Gül kokuyorsun, amansız kokuyorsun
Bu koku dünyayı tutacak nerdeyse
Gül, gül! diye bağıracak çocuklar bütün
Herkes, hep bir ağızdan: gül!
Ve her şeyin üstüne bir gül işlenecek
Saçların, alınların, göğüslerin üstüne
Yüreklerin üstüne
Bembeyaz kemiklerin
Mezarsız ölülerin üstüne
Kurumuş gözyaşlarının
Titreyen kirpiklerin üstüne
Kenetlenmiş çenelerin
Ağarmış dudakların
Unutulmuş çığlıkların üstüne
Kederlerin, yasların, sevinçlerin üstüne
Ve her şeyin üstüne bir gül islenecek.
Bir rüzgar, bir fırtına gibi esecek gül
Yıllarca esecek belki
Ve ansızın dünyamızı göreceğiz bir sabah
Göreceğiz ki
Biz dünyamızı gerçekten görmemişiz daha
Geceyi, gündüzü, yıldızları
Görmemişiz hiç
Tanışmaya komamışlar bizi güzelim dünyamızla.
Öyleyse dostlar bırakın bu yalnızlıkları
Bu umutsuzlukları bırakın kardeşler
Göreceksiniz nasıl
Güller güller güller dolusu
Nasıl gül kokacağız birlikte
Amansız, acımasız kokacağız
Dayanılmaz kokacağız nefes nefese.
EDİP CANSEVER
murat ka
Sagol Murat Ka!
Boylece sozu gecen dizelerin E. Cansever'in hangi guzel siirinde gectigini de ogrendik.
Cok da guclu bir siirmis.
"yüzde yüz emin" olmak nasil birseydir ben hic bilemedim.
"ölüncede şiirler yazar insan"
Yukarıdaki dizenin Edip Cansever'in hangi şiirinde geçtiğini ben DE biliyorum, ama görüldüğü üzere sizin yazdığınız aynısı değil!

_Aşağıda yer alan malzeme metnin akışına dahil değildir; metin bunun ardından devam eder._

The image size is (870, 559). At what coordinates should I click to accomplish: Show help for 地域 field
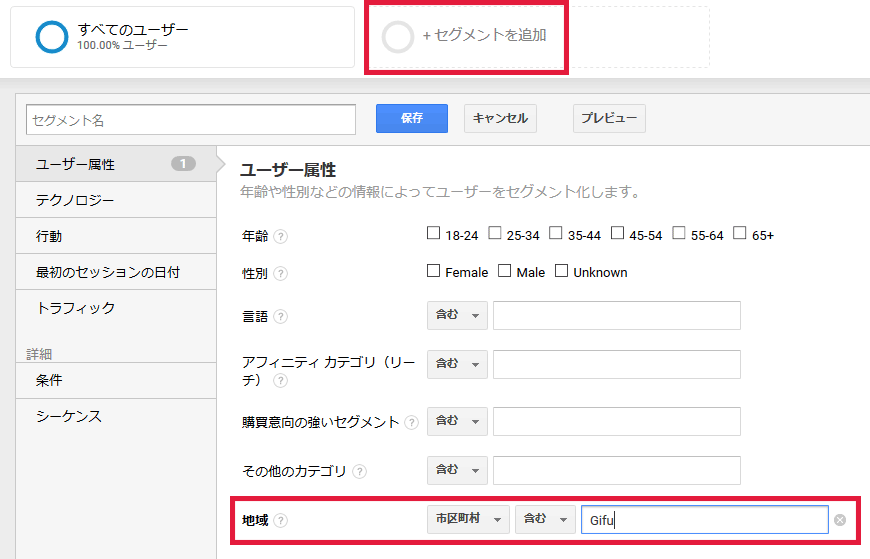click(x=281, y=521)
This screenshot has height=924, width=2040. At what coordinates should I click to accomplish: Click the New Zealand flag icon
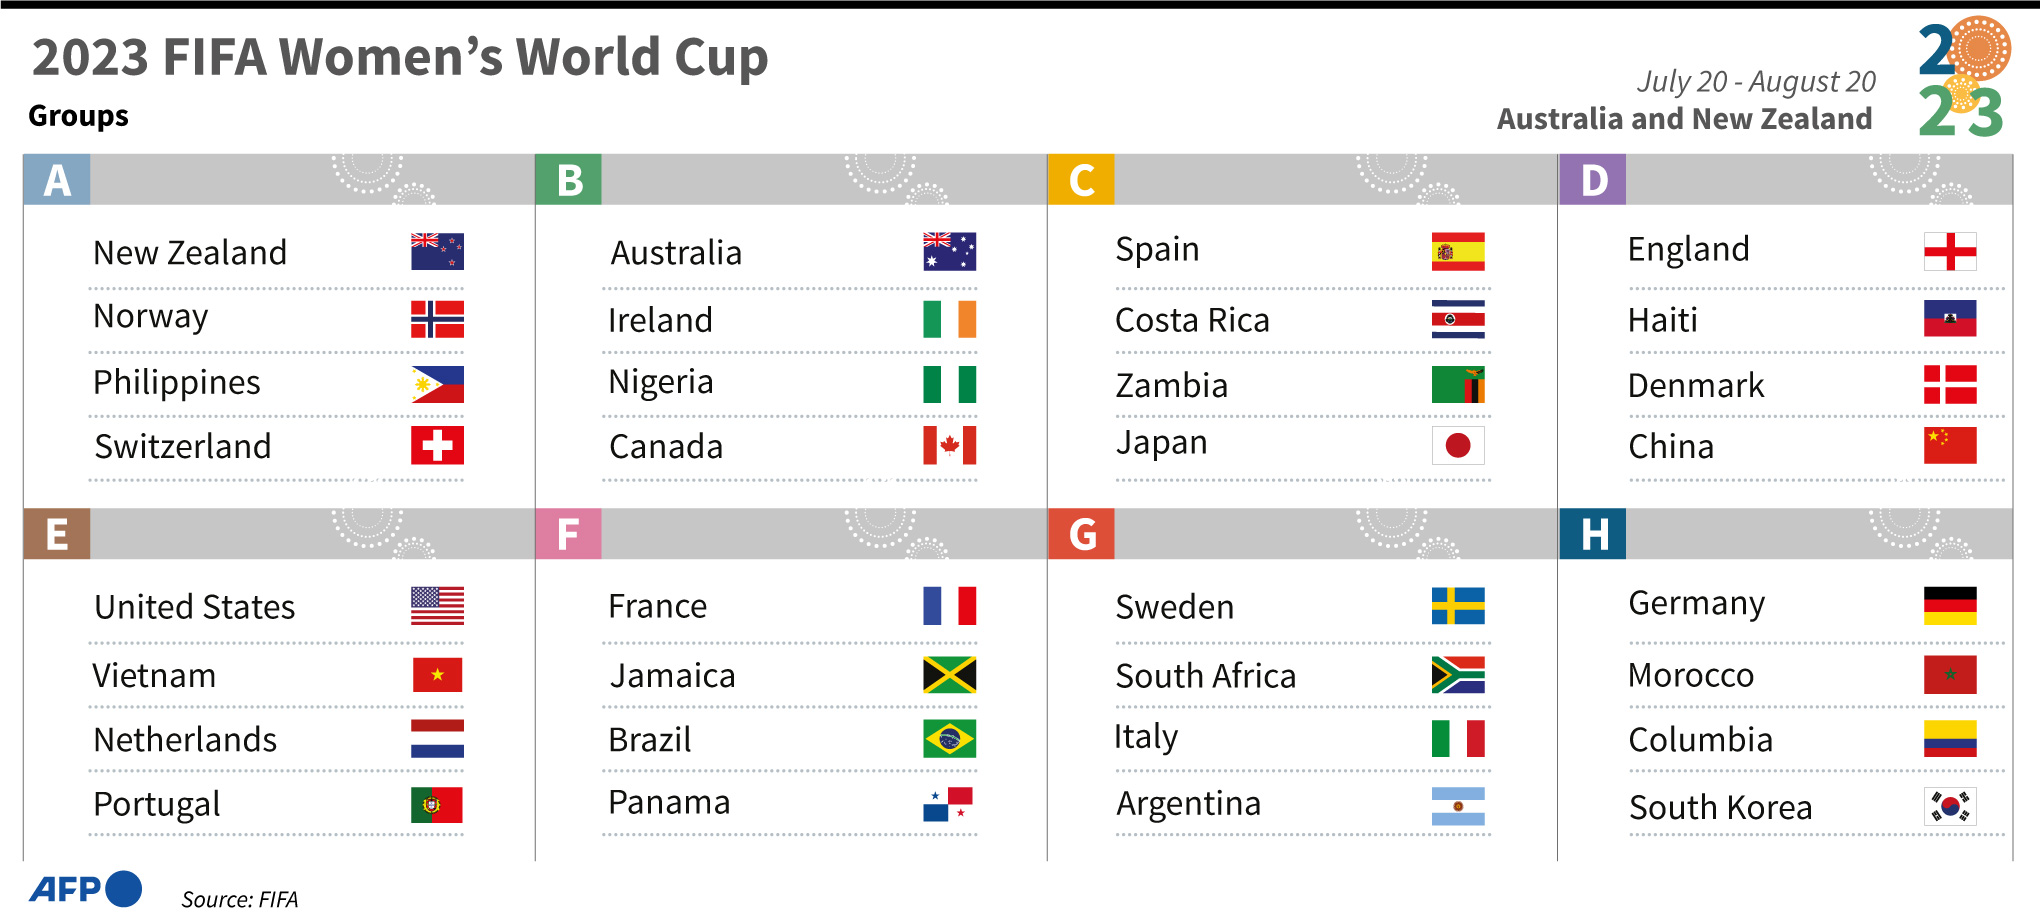coord(437,251)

Ne DE olsa dikkatli olmak ve çok önemli bir şairden alıntı yaparken ayrı yazılması gerekiyorsa "DE"yi ayrı yazarak, o şaire ve dile saygı göstermek gerek.

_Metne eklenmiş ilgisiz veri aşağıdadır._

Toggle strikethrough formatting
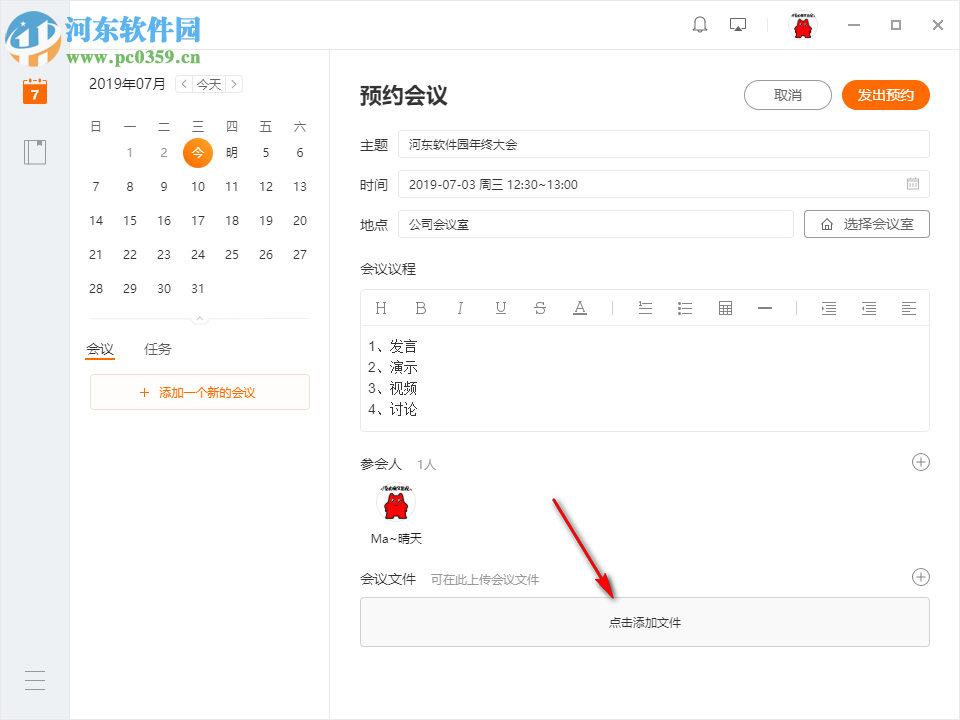Screen dimensions: 960x720 tap(540, 308)
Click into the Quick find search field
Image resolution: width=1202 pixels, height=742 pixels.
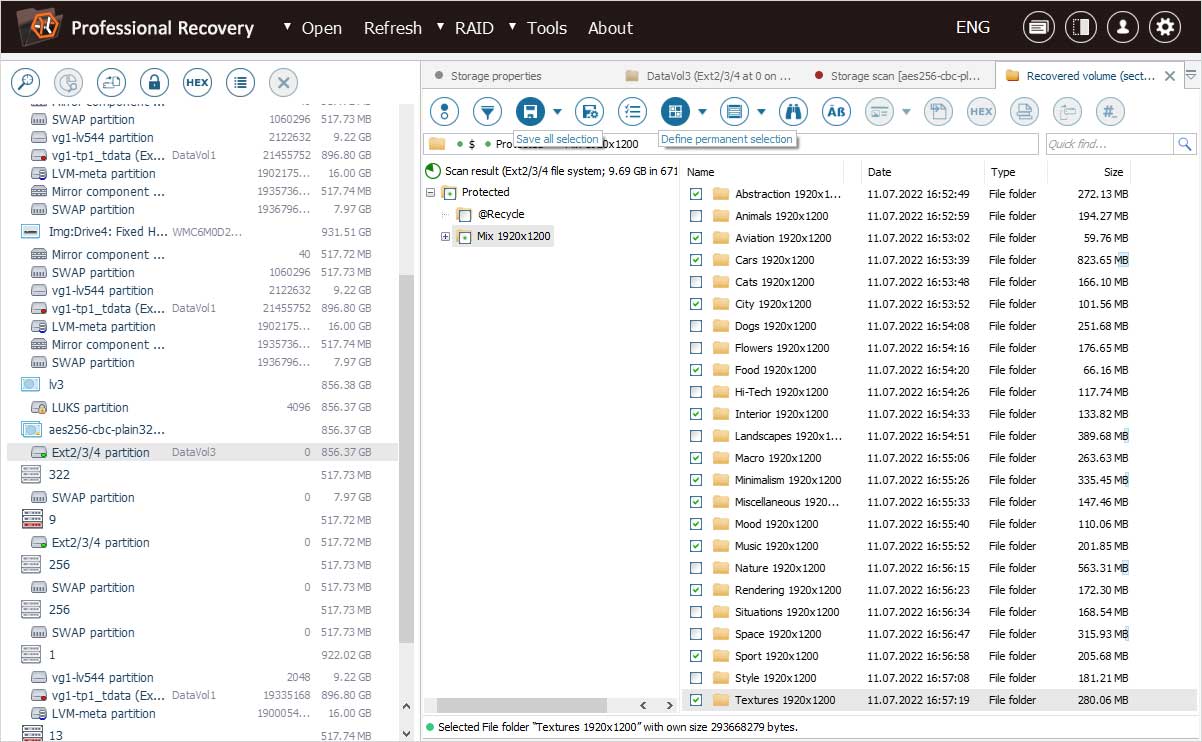point(1108,144)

Yüzde yüz emin olmak DA böyle bir şey!
Yüzde yüz emin olmak dediğin şey "de" ekiyse haklı olabilirsin.(Aceleyle yazılmıştı)Ama sen alıntı dedin "de" eki demiş olsaydın başka bir şey konuşuyor olurduk. Sevecenlikle.
Murat Ka
Bence de anonim vatandas, Murat Ka hakli. Sahi cok merak ediyorum neden dogrudan dogruya "de" ekinin ayri yazilmasi gerektigini soylemedin? Durum bu asamaya gelince de dilin kurallarina gostdigini varsayacagim duyarlilik samimiyetini yitiriyor. Bir de Murat Ka'ya tesekkur etmeni beklerdim sozu edilen dizenin gercekte Cansever'e ait oldugunu size ogretti diye. Sonra da "bak kardesim dahi anlamindaki de da ekleri ayri yazilir" deyp Murat Ka'nin bir sey ogrenmesini ya da yaptigi yanlisi duzeltmesine olanak saglamis olurdun. Yaniliyor muyum? Bu denli zor mu yanlis oldugunu kabul etmek? Ya da yeni birsey ogrendigini itiraf etmek?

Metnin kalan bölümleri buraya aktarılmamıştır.